[Records excerpted from a collection]
########

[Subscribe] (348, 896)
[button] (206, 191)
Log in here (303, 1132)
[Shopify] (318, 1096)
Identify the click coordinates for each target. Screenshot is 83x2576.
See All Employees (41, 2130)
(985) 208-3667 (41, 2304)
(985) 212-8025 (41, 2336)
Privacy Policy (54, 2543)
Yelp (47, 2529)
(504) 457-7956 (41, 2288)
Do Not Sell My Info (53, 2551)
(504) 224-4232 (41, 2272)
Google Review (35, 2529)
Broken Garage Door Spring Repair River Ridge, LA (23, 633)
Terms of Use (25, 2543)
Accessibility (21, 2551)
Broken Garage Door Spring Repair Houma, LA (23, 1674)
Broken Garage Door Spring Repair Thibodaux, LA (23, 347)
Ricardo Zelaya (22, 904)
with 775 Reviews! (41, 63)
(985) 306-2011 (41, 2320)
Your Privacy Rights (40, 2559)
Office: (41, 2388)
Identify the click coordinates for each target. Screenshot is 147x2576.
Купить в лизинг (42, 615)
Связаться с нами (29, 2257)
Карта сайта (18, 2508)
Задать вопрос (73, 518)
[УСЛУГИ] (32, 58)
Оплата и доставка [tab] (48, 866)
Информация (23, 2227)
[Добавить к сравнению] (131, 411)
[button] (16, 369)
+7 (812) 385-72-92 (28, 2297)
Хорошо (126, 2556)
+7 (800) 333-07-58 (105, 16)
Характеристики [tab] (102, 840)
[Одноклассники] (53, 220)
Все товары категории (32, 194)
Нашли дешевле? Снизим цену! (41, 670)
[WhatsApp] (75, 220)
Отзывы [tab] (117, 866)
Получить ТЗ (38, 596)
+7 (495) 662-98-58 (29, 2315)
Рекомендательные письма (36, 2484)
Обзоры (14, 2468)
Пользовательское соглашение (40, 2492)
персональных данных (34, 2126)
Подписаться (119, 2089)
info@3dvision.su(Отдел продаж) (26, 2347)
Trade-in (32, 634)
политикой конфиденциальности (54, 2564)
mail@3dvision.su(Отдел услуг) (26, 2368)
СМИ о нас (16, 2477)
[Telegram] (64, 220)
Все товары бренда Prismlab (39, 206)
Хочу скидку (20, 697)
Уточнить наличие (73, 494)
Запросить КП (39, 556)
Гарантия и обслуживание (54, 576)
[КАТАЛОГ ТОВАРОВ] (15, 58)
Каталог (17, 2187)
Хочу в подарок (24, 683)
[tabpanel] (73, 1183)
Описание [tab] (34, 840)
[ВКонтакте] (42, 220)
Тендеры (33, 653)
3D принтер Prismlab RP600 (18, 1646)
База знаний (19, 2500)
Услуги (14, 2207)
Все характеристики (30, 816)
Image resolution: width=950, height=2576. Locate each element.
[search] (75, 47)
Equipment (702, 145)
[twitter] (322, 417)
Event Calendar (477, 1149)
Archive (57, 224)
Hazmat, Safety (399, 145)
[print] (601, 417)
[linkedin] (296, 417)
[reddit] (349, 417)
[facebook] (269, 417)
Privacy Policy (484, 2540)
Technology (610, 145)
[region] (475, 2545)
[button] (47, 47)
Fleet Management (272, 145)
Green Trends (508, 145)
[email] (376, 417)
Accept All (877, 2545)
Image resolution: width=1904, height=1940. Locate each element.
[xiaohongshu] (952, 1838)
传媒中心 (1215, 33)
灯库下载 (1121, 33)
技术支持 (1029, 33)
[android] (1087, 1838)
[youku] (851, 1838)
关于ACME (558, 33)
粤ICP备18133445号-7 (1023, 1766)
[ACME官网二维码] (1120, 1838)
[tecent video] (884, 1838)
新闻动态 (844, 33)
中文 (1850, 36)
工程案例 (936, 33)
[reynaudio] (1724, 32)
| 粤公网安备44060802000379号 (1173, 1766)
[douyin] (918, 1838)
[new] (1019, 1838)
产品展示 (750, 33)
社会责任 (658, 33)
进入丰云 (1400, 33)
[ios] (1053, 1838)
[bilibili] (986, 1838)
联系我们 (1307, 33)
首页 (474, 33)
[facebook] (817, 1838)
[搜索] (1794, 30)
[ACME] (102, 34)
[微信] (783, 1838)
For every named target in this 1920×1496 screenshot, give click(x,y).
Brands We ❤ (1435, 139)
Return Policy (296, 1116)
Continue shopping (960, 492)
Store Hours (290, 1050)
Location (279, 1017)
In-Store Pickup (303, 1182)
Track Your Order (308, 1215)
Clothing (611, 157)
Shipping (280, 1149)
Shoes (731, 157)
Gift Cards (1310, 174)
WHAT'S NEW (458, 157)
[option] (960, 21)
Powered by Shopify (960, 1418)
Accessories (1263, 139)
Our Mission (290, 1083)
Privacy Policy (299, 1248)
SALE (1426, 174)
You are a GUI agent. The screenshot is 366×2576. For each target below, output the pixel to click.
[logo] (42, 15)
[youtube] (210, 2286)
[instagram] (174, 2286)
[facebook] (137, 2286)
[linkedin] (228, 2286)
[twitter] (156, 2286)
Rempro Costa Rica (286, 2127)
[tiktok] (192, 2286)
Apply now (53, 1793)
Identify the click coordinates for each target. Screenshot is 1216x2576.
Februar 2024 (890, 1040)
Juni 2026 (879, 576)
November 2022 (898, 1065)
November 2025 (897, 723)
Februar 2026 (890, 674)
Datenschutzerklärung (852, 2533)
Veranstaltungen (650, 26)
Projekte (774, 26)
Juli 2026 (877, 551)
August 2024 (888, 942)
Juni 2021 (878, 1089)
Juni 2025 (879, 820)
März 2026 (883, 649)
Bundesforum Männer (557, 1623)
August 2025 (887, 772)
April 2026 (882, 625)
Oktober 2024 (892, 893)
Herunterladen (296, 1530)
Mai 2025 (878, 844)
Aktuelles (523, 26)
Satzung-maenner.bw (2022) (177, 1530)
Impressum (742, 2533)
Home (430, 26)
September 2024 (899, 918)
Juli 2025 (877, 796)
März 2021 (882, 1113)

########

## WORK ITEM
Select all lines with the word "Your" from the entries above.

## RESPONSE AREA
Your Privacy Rights (40, 2559)
Track Your Order (308, 1215)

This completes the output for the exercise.